Mod+ Bending Spoons and the Limits of Intellectual Tolerance

#1
http://www.thinkanomalous.com/blog/bending-spoons-and-the-limits-of-intellectual-tolerance

A few weeks ago, the CARE Program for Integrated Health and Healing at the University of Alberta posted a notice about an upcoming spoon-bending workshop on campus. Participants (mostly doctors, but other community members were invited as well) would be guided through a meditation that would enable them to warp a spoon with the power of their minds - and a certain amount of pressure from their hands. The event was the concluding presentation in a series exploring integrative medicine as a complement to conventional health care, and it was intended to be a fun activity to end on.(1)

The would-be presenter, Anastasia Kutt, an energy-healing therapist in Edmonton, Alberta (Western Canada), was prepared for a skeptical audience and hoping for an “educated conversation.”

She was immediately disappointed.

An outcry from skeptical tweeters pressured CARE’s director into cancelling the workshop and spurred Kutt’s resignation from the program. Meanwhile, the media amplified debunkers’ scorn in an over-blown and one-sided treatment of the controversy.

The #spoongate controversy demonstrates the narrow limits of our tolerance for unorthodox views in the modern university system, and offers a warning on the intellectually-stifling effects of suppressing discussion for appearances’ sake. It also raises questions about the role of academic institutions in regulating thought and practice, and implores us to take a more committed stance on intellectual freedom in the university.
As Kutt remarked, “the “skeptics” criticize many of these therapies for having no evidence, but when they are being explored in a university setting, they are bullied out.” Is spoon bending a real phenomenon? Can it be scrutinized by science? We’ll never know if we continue to drive its proponents from centres of learning, shutting down research and debate before they’ve even begun.

Tolerating advocacy for a particular position is not the same thing as advocating for that position, and censoring dissent is not the same thing as reaching consensus. We have nothing to fear from extending the limits of intellectual tolerance to include a discussion of what some might consider pseudoscientific practices.
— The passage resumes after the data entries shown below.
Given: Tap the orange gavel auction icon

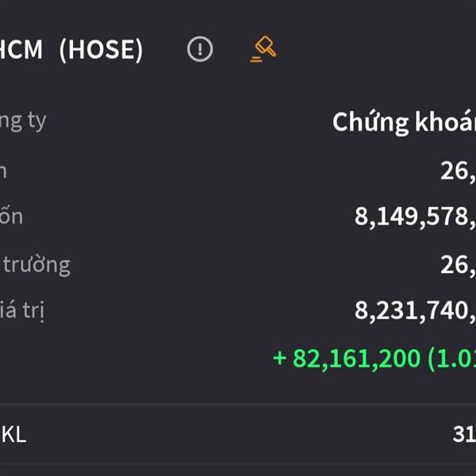Looking at the screenshot, I should [x=263, y=49].
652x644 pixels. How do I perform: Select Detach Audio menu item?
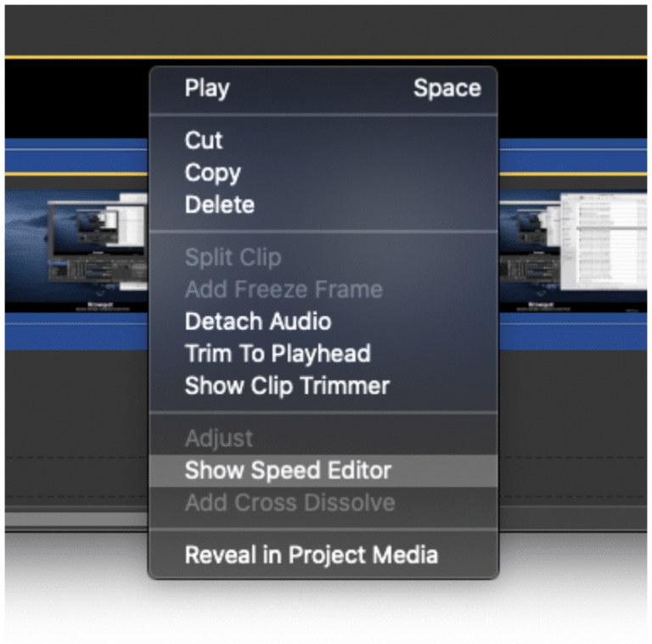point(323,322)
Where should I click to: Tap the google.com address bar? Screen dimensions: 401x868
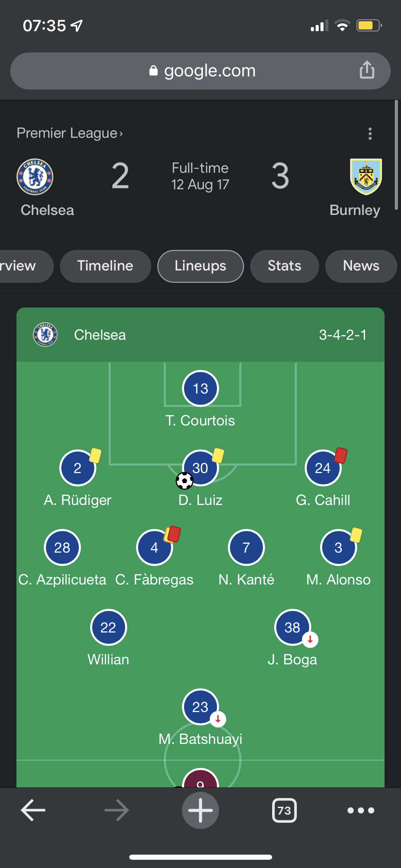click(201, 71)
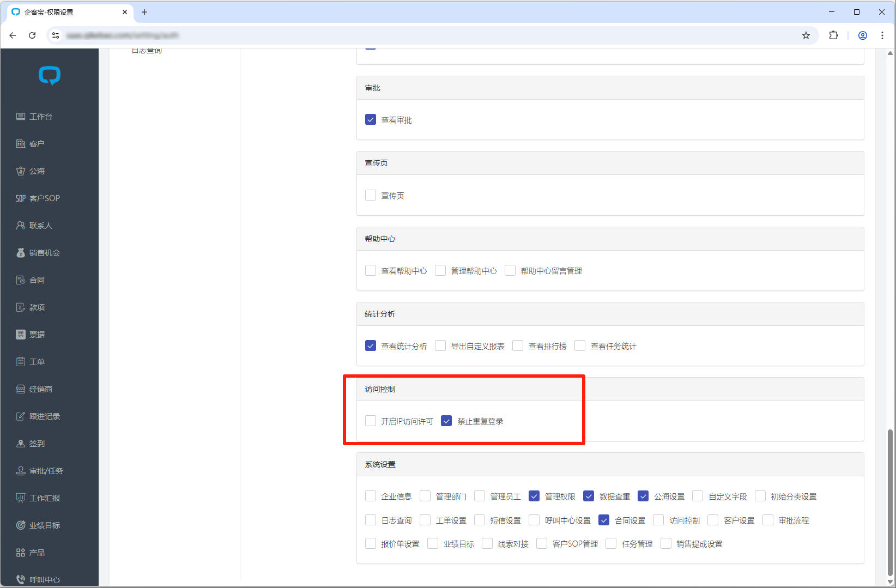Open the 合同 contracts menu item
Image resolution: width=896 pixels, height=588 pixels.
point(37,280)
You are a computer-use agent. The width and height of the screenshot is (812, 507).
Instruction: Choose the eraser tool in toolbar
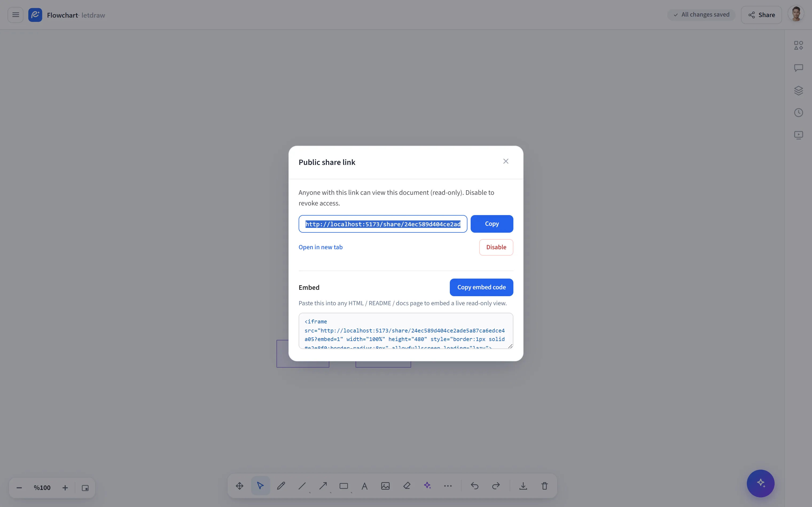coord(407,486)
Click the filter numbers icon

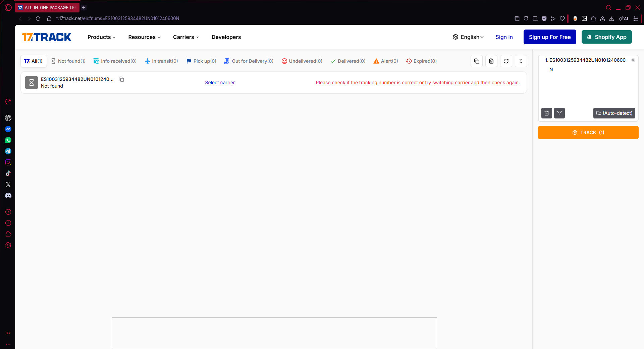[x=559, y=113]
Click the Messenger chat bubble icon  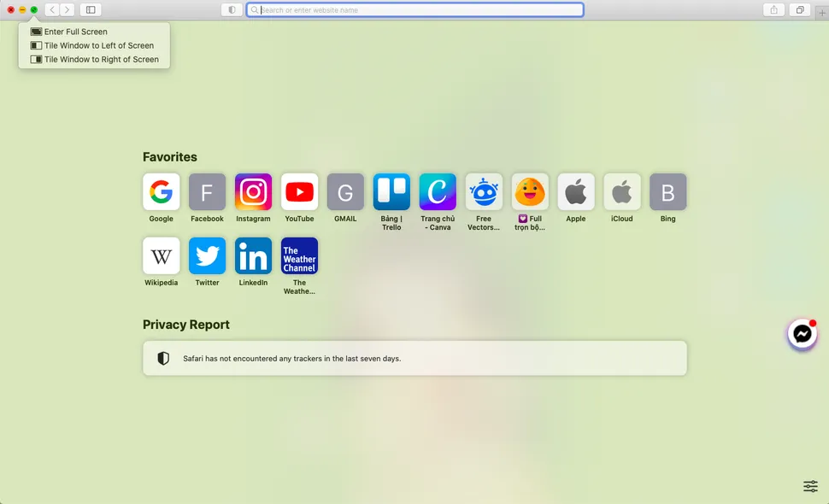tap(802, 334)
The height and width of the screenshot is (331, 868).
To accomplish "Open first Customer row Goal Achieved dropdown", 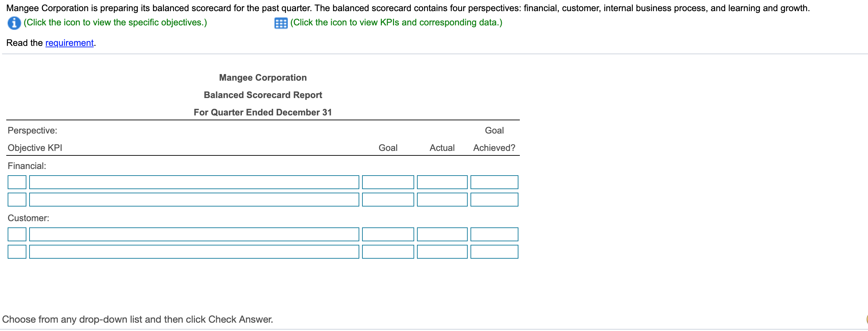I will click(494, 234).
The spoon-bending workshop should have proceeded as planned. Who knows, maybe some doctors would have bent their spoons. Maybe they would not have. Either way, we’d have learned something about the power of the mind.
 

Brian_the_bard

Lost Pilgrim
Member
#2
I don't see what people have to fear from just looking at the evidence. If it can't happen then it's not going to happen and if it does happen - hey we've discovered something new! If it goes against your worldview then you just adapt your worldview.
 

Brian_the_bard

Lost Pilgrim
Member
#4
Synchronistically, I watched a video only yesterday of Dr Dean Radin in which he played a video of part of The Matrix where the child tells Neo that trying to bend the spoon is impossible but instead, he should realise the truth - there is no spoon!
 
#6
I'm skeptical of Telekinesis, first its spoons and keys, then what Cars and Planes? Maybe I don't understand the foundation of it well, but it would scary me if someone had those type of powers
 
#7
I'm skeptical of Telekinesis, first its spoons and keys, then what Cars and Planes? Maybe I don't understand the foundation of it well, but it would scary me if someone had those type of powers
I think it's a phenomenon needing to be seen to be believed perhaps. I'm not sure even those claiming to be able to do it necessarily know how it works for sure, or its limits.
 
Last edited:
#10
For more on spoon bending see:
http://www.skeptiko-forum.com/threads/spoon-bending.360/

"Spoon bending" is a short form slang for one type of macro-pk - a variety of metal objects is frequently used.

" narrow limits of our tolerance for unorthodox views in the modern university system, and offers a warning on the intellectually-stifling effects of suppressing discussion for appearances’ sake." - this should concern more of us, but it won't.